_DIRECTION A:_
Filter the records below and copy every line that contains the string "calendar".

_DOCUMENT SEGMENT:_
::::::::

# Dataset Exploration - SemEval-2019 Task 4
Exploring the hyperpartisan news detection dataset before and after preprocessing.

In [1]:
from lxml import etree
from collections import Counter
import config

## 1. Raw Data Exploration

In [2]:
def parse_raw_articles(xml_path, limit=5):
    articles = []
    context = etree.iterparse(xml_path, events=('end',), tag='article')
    for i, (event, elem) in enumerate(context):
        if i >= limit:
            break
        articles.append({
            'id': elem.get('id'),
            'title': elem.get('title', ''),
            'published': elem.get('published-at', ''),
            'raw_xml': etree.tostring(elem, encoding='unicode', pretty_print=True)[:2000]
        })
        elem.clear()
    return articles

def parse_raw_labels(xml_path):
    labels = {}
    context = etree.iterparse(xml_path, events=('end',), tag='article')

::::::::

_DIRECTION B:_
In the dataset exploration notebook above, explain why `parse_raw_articles` stops collecting articles, in one to three sentences.

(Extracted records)
::::::::

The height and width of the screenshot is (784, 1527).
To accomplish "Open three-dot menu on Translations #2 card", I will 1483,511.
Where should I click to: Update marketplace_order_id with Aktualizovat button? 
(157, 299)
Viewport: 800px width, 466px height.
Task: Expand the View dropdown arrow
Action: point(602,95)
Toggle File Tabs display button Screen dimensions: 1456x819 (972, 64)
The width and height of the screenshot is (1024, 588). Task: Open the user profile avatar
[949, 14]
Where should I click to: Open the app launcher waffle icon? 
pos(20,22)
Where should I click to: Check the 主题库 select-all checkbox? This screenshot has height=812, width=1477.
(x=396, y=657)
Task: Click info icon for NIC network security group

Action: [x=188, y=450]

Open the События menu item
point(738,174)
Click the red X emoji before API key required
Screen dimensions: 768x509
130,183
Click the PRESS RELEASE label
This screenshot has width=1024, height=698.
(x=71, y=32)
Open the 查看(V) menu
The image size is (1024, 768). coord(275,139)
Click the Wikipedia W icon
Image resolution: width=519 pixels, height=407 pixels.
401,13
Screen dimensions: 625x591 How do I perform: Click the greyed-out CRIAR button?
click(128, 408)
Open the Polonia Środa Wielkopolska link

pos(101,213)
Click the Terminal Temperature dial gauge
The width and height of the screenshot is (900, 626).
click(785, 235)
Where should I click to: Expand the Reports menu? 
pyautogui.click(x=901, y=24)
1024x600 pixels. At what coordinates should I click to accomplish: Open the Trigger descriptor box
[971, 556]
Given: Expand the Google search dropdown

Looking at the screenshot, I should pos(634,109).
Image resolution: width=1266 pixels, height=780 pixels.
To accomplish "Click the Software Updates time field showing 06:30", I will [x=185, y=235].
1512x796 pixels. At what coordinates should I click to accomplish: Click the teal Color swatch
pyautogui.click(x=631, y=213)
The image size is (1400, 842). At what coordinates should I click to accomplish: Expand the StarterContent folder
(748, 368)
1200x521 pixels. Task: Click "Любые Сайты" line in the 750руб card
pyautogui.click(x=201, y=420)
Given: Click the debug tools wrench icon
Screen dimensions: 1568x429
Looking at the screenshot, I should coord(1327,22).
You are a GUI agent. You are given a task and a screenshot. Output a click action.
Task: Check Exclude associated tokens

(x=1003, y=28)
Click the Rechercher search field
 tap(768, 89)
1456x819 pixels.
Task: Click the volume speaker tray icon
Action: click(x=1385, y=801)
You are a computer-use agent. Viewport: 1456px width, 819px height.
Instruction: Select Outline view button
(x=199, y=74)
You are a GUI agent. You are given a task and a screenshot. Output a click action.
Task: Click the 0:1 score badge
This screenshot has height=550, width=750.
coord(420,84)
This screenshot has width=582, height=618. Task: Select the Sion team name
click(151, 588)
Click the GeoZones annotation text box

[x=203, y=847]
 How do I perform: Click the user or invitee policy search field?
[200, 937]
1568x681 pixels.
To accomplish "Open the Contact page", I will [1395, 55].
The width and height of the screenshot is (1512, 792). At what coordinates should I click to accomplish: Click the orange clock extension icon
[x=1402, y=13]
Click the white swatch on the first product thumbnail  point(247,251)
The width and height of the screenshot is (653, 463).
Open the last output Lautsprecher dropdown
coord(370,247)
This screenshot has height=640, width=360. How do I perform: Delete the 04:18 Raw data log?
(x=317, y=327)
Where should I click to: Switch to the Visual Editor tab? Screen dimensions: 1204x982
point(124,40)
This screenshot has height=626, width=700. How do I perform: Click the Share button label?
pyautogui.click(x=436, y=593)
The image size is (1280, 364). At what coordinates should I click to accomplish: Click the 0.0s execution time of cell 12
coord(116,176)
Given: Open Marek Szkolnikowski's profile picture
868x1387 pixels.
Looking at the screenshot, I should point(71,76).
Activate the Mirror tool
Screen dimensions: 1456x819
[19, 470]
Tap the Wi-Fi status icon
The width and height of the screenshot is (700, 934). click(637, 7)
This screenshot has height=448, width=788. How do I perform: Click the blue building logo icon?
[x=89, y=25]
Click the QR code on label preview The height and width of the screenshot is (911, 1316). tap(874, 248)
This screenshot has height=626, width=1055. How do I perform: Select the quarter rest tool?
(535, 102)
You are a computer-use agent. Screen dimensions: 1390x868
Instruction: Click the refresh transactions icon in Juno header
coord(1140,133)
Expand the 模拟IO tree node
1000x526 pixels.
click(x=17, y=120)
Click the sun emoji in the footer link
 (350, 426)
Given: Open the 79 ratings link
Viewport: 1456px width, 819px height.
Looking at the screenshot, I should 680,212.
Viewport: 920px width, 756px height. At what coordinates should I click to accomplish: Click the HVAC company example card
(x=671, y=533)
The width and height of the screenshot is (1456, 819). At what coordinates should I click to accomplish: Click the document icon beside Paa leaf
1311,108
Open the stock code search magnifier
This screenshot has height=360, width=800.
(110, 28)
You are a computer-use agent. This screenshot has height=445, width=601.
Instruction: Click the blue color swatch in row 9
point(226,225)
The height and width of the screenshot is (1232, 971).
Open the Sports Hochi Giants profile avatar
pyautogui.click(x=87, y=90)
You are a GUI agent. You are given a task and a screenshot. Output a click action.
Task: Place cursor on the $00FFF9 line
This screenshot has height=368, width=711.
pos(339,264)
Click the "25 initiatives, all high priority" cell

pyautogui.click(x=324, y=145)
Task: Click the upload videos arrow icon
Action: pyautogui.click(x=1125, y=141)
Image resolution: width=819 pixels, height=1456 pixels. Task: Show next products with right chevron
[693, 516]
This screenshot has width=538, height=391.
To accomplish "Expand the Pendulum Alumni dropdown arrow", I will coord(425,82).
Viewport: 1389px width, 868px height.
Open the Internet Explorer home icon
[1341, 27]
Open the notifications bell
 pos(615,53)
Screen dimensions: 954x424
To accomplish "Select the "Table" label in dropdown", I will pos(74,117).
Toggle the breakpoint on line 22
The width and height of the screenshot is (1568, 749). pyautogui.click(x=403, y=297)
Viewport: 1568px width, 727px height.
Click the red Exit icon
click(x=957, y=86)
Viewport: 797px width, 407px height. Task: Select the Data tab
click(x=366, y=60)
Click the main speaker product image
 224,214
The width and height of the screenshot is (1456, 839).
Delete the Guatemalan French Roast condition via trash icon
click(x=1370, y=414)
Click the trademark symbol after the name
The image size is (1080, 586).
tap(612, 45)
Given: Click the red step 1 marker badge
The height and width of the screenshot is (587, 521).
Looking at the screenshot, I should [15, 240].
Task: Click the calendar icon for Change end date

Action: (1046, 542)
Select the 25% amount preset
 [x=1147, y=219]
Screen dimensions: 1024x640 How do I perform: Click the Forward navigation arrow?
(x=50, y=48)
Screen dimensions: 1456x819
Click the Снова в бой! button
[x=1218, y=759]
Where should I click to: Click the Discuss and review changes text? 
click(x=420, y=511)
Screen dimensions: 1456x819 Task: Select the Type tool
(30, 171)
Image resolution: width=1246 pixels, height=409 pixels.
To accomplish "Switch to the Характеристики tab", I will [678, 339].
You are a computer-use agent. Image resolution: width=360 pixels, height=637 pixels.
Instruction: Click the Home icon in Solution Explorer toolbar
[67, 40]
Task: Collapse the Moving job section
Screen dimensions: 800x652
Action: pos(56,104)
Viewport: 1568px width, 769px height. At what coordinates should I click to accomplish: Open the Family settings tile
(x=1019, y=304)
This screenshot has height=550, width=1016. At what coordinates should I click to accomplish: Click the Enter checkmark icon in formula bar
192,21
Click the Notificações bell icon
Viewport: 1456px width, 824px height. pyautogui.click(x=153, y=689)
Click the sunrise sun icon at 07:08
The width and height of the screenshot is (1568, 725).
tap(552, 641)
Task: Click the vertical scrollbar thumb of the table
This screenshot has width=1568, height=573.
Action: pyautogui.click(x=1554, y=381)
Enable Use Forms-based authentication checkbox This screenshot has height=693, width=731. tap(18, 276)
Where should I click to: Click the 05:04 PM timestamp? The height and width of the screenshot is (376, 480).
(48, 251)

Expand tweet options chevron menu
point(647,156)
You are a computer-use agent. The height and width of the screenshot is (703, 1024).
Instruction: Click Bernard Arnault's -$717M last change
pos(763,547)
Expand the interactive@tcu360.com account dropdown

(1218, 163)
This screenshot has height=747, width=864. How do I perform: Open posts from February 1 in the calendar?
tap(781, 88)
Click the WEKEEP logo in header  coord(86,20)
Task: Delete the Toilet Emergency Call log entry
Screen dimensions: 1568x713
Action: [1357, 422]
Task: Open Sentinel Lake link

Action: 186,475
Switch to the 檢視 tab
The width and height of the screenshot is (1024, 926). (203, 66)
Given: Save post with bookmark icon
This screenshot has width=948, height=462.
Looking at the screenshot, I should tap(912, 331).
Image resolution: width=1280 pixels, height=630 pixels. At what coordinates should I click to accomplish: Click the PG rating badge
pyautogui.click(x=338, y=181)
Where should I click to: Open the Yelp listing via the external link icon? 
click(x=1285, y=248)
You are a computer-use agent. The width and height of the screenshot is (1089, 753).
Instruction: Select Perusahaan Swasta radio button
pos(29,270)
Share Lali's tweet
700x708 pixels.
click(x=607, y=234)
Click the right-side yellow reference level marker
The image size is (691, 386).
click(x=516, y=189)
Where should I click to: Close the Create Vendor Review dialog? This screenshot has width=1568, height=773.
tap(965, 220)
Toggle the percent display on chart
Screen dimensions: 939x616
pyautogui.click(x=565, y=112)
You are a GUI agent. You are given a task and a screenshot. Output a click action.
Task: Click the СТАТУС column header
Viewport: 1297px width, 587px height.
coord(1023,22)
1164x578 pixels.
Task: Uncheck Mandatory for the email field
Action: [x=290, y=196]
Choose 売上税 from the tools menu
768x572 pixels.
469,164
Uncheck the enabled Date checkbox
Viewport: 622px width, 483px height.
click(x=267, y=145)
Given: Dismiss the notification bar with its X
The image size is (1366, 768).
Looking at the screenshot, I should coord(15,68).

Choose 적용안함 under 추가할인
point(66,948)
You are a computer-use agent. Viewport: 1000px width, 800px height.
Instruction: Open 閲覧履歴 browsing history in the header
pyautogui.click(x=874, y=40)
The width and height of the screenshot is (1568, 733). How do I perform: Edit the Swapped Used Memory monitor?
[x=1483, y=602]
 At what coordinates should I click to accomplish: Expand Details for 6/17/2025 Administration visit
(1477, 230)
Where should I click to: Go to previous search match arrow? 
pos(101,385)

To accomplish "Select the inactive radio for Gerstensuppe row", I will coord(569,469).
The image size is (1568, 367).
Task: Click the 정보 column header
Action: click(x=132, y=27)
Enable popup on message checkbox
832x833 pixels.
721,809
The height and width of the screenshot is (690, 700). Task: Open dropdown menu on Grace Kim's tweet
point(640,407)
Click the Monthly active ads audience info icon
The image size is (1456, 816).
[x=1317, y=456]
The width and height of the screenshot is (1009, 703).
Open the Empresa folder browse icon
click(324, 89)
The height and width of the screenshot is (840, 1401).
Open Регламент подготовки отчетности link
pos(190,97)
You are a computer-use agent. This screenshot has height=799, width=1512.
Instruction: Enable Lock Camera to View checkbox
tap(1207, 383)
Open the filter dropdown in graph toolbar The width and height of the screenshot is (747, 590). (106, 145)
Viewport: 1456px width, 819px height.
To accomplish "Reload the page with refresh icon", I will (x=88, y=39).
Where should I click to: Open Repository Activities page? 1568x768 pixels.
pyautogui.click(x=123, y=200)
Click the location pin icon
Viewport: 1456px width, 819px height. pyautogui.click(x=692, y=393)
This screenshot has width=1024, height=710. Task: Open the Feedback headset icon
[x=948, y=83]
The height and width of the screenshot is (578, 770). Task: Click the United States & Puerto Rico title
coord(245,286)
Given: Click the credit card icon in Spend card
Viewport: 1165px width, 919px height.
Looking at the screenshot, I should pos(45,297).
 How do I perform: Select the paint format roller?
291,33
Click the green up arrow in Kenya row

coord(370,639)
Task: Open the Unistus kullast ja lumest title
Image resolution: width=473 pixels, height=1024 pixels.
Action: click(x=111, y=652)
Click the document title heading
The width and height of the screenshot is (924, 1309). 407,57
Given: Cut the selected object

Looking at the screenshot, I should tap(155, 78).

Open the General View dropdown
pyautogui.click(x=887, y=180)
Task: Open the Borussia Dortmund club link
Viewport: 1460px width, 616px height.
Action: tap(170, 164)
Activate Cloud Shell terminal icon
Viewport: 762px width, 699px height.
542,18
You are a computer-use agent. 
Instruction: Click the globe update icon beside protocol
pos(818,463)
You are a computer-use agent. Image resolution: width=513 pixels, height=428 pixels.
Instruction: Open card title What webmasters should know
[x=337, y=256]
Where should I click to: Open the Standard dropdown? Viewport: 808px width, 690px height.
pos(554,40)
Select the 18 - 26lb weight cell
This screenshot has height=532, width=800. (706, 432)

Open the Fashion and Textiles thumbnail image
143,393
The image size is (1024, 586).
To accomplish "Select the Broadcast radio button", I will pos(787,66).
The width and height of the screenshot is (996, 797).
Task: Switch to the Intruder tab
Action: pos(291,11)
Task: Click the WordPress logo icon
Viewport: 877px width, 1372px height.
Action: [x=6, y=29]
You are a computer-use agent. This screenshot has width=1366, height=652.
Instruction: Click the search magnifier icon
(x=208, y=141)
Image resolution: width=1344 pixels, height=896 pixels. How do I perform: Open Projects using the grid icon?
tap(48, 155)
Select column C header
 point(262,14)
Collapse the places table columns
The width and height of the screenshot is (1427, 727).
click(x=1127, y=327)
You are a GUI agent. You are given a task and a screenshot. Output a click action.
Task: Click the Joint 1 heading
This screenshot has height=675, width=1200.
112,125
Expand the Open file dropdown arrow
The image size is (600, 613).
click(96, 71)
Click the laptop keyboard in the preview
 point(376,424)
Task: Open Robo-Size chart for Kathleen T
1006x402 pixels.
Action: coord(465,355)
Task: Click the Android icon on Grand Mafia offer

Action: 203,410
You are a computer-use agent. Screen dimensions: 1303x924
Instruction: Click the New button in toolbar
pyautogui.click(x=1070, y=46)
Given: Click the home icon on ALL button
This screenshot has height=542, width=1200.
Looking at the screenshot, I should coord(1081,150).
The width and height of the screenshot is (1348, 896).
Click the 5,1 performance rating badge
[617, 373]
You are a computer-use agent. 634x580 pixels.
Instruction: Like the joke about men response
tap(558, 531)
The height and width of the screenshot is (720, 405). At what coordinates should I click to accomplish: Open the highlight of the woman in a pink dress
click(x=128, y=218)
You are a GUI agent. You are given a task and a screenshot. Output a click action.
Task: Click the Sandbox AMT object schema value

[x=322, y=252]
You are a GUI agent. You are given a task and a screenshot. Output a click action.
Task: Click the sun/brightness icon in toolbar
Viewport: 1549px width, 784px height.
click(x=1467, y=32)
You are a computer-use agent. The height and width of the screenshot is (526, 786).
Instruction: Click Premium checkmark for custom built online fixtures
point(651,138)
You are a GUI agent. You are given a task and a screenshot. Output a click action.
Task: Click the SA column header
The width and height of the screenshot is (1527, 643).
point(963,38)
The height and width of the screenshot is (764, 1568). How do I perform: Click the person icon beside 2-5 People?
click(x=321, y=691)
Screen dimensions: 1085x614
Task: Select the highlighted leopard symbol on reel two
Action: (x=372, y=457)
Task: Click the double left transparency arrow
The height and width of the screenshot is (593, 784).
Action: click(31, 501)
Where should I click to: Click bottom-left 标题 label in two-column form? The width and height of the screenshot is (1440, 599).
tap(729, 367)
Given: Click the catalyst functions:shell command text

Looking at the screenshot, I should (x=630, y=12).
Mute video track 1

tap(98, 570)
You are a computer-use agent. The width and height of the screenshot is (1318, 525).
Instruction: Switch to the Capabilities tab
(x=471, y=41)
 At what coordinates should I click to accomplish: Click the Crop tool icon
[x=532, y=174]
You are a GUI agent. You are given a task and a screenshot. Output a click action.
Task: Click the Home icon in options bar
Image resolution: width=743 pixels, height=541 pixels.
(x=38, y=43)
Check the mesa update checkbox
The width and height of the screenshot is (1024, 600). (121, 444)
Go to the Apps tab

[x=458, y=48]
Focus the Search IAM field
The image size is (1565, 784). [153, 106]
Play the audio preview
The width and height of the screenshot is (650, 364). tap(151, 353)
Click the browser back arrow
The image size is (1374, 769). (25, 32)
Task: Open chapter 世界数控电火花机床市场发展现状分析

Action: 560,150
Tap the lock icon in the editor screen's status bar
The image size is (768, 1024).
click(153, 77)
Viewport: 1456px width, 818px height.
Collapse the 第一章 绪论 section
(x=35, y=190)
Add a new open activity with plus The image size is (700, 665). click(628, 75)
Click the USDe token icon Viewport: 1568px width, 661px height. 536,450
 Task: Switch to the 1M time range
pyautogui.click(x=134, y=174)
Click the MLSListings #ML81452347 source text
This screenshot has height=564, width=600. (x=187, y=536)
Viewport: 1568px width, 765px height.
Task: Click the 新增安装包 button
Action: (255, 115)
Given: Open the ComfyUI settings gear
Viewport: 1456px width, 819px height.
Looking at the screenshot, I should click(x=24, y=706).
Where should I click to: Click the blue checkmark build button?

::::::::

_CORRECT OUTPUT A:_
Task: Click the calendar icon for Change end date
This screenshot has height=747, width=864. How do I perform: Open posts from February 1 in the calendar?

_CORRECT OUTPUT B:_
The loop enumerates the parsed articles and breaks as soon as the index `i` reaches `limit`. Because `limit` defaults to 5, the function collects only the first five articles unless a different limit is passed.